Case involves the abrupt termination of Ontario's much criticized wind power projects
The Ontario Court of Appeal has found that the provincial government deliberately destroyed potentially relevant evidence related to lawsuits arising from the sudden termination of Ontario’s wind power projects.
The case of Trillium Power Wind Corporation v. Ontario, 2023 ONCA 412 stem from the Ontario government’s abrupt cancellation of its much-criticized wind power projects that it had promoted between 2009 and 2013. In response to the government’s promotion of its wind farm policies, Trillium Power Wind Corporation applied for authorization to operate a wind farm in the Lake Ontario Lakebed near Main Duck Island in Prince Edward Country.

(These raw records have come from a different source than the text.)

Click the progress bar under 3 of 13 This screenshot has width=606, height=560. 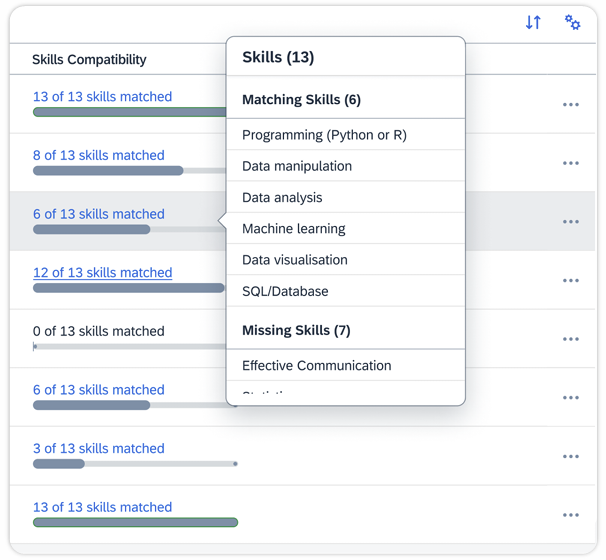click(135, 464)
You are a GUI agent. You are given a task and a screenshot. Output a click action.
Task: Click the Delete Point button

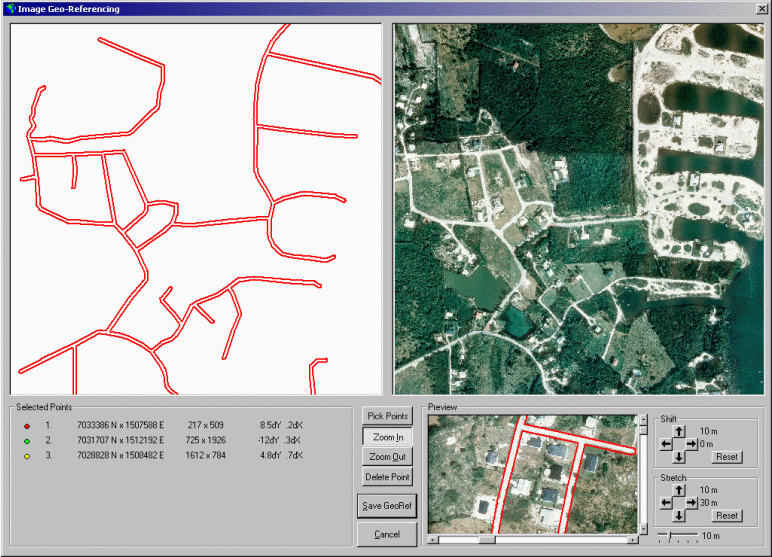[x=386, y=477]
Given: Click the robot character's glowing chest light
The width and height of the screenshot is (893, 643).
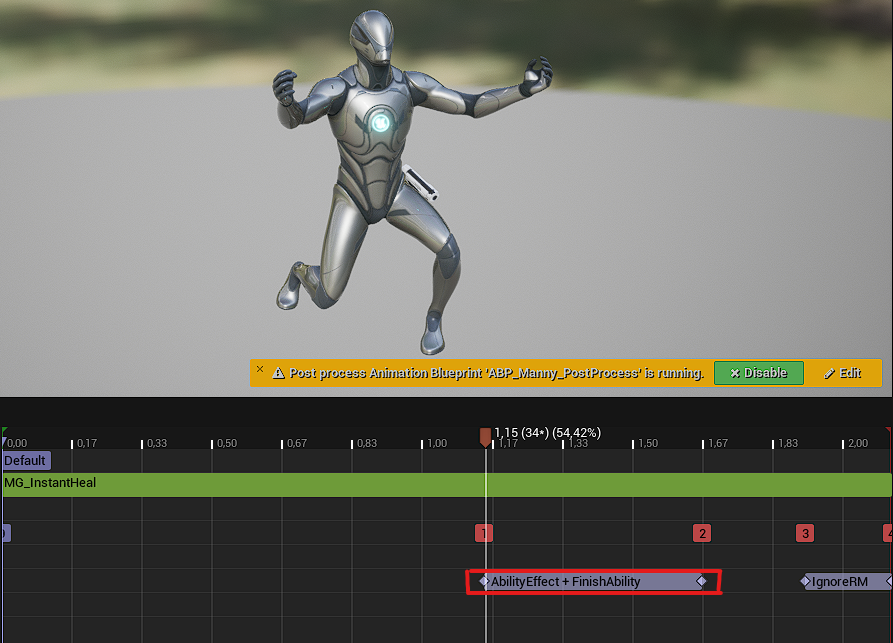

Trillium had made a significant investment in performing the studies and other matters related in the approval process when Ontario announced a halt or “moratorium” to its consideration of any offshore wind farm projects until such time as the environmental impact of such projects could be studied.
Ontario’s announcement effectively terminated Trillium’s approval application, so it filed an action for damages incurred because of the failed windfarm project. Trillium alleged misfeasance in public office because Ontario allegedly timed its moratorium announcement to forestall the closing of Trillium’s project financing. Additionally, Trillium alleged “spoliation” after it learned that Ontario had destroyed thousands of documents and other evidence allegedly related to internal government communications leading up to the moratorium.
The motion judge dismissed Trillium’s complaints, so the company brought the matter to the Ontario Court of Appeal. Trillium claimed that the motion judge interpreted too narrowly the allegations of misfeasance in public office and spoliation. Trillium challenged the judge’s conclusion that there was no evidentiary basis to support the claim that the public announcement was timed to injure Trillium. Furthermore, Trillium claimed that the motion judge misstated and misapplied the test for spoliation.
The appeal court found no error in the motion judge’s treatment of the issue on misfeasance in public office. Trillium’s misfeasance claim was limited to the allegations that Ontario’s actions were targeted to stop Trillium’s offshore wind project before its financing was in place in order to deprive it of the resources to contest Ontario’s decision to cancel the wind projects.
The court found no evidence to counter the direct evidence in support of Ontario’s position that the timing of the public announcement about offshore windfarm projects was coincidental. Furthermore, the court found unchallenged evidence of other officials that the moratorium decision by the Environmental Minister and the timing of the announcement were independently made.
The court also said that Trillium “could not prove that it would have succeeded in reversing Ontario’s moratorium decision, no matter how large its war chest.” The court also did not see any error with the judge’s conclusion that the project was not economically feasible without the government funding program that was ended by the moratorium.
The court wrote in its judgment, “The appellant could not contest the wisdom of Ontario’s wind farm policies, including its decision to cancel the program.”
Spoliation arises out of the destruction of potentially relevant evidence by one party. This rule creates a rebuttable presumption that the destroyed evidence would have been unfavourable to the party responsible for its destruction.
The appeal court found that the judge should not have dismissed Trillium’s claim for spoliation because there was ample evidentiary basis to support the claim of spoliation by Ontario. The court said that the destruction was deliberate and in accordance with an improper government policy. The court noted an investigative report by the Information and Privacy Commissioner of Ontario, finding that the improper destruction of hand-held devices, emails, and documents by the Premier’s Office was “a notorious violation of record-keeping obligations and raised serious issues of political accountability.”
Furthermore, the court acknowledged that the destruction occurred subsequent to the commencement of Trillium’s claim and concerned likely relevant documents in the possession of individuals who were intimately involved in the relevant events who were aware of Trillium’s claim.
The court stressed that as a party to the proceedings, Ontario was required to preserve any potentially relevant documents in order to fulfill its disclosure obligations. The court found that the motion judge failed to look at the question of spoliation in the broader context of Ontario’s obligations to preserve and produce relevant documents. As a result, the motion judge applied a “very narrow” construction to the meaning and effective of Ontario’s intentional destruction of evidence that Ontario knew it had to preserve and produce.
The appeal court concluded that Ontario deliberately destroyed potentially relevant evidence from which the reasonable inference can be drawn that the destruction was done to affect litigation. The court held that the circumstances of Ontario’s spoliation amount to an abuse of process. Consequently, the court said that the appropriate remedy is to deprive Ontario of its costs and grant Trillium its costs of the appeal.